## Information supplied
-------------------------

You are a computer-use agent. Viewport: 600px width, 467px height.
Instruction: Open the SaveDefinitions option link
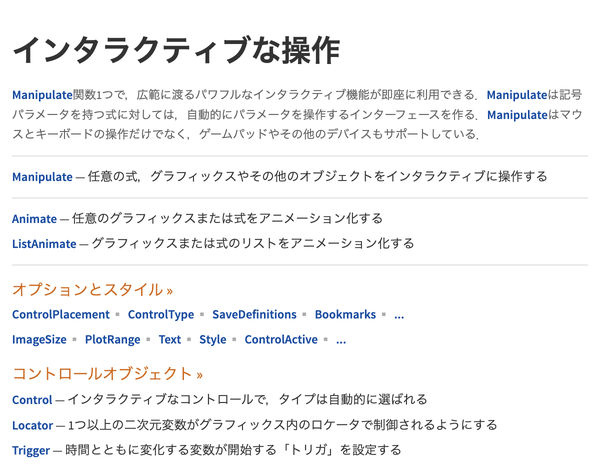[254, 314]
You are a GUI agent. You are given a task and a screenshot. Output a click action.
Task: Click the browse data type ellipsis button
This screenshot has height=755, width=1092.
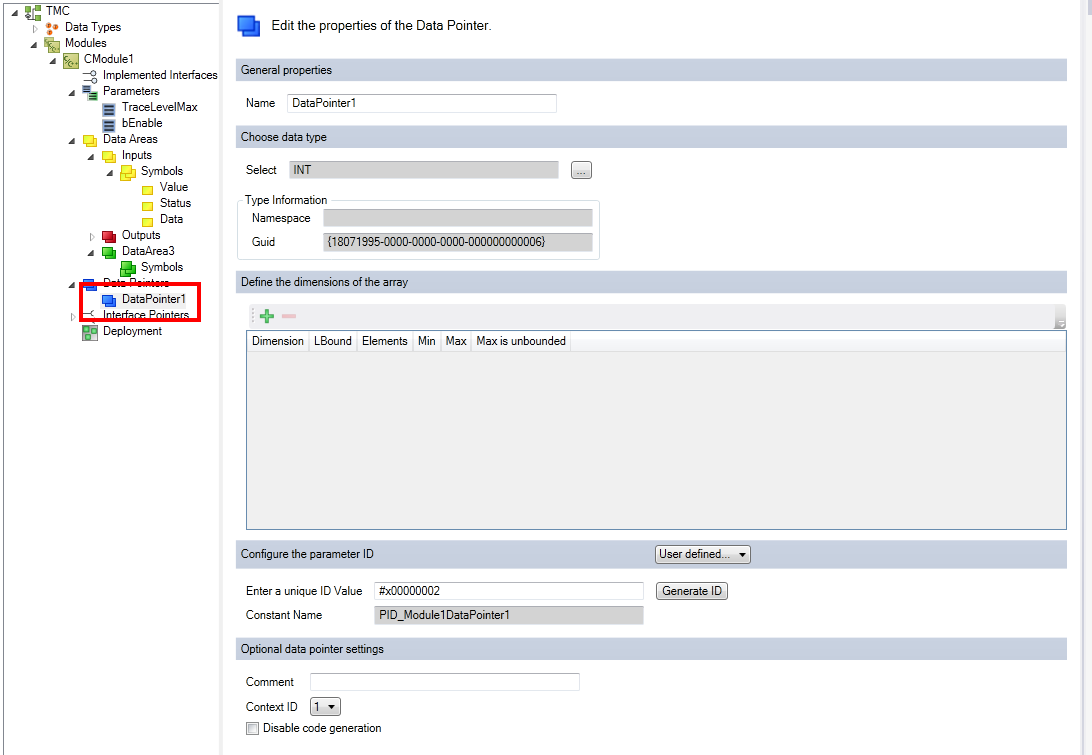582,170
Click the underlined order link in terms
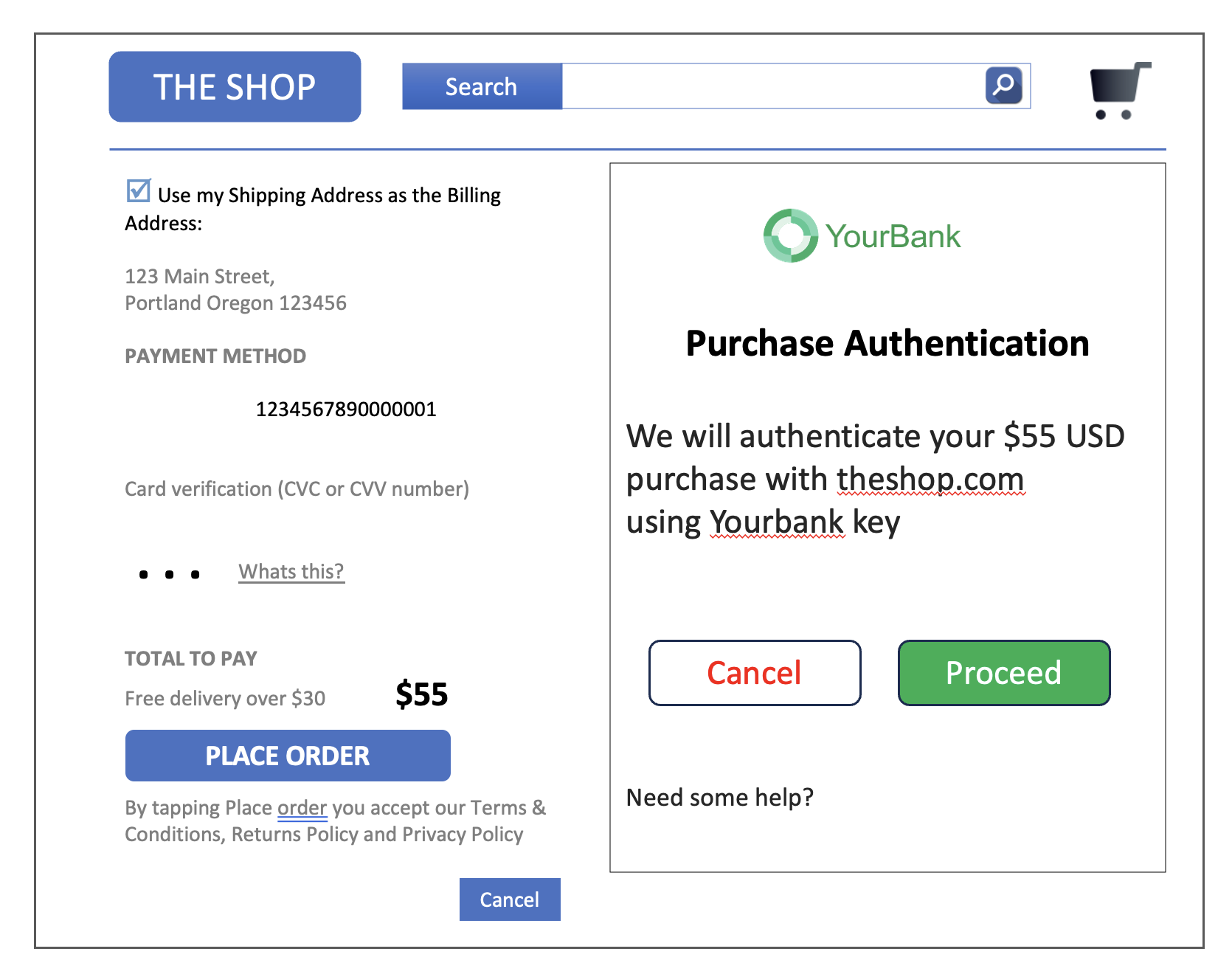 click(302, 808)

-------------------------

## To do
From the line containing "Instruction: Open the" down to the end of the listing above, every line is to be returned exactly, though the pictures are not.

## Solution for this exercise
Instruction: Open the SaveDefinitions option link
[254, 314]
You are a GUI agent. You are given a task and a screenshot. Output a click action.
Task: Click the browse data type ellipsis button
This screenshot has height=755, width=1092.
582,170
Click the underlined order link in terms
 click(302, 808)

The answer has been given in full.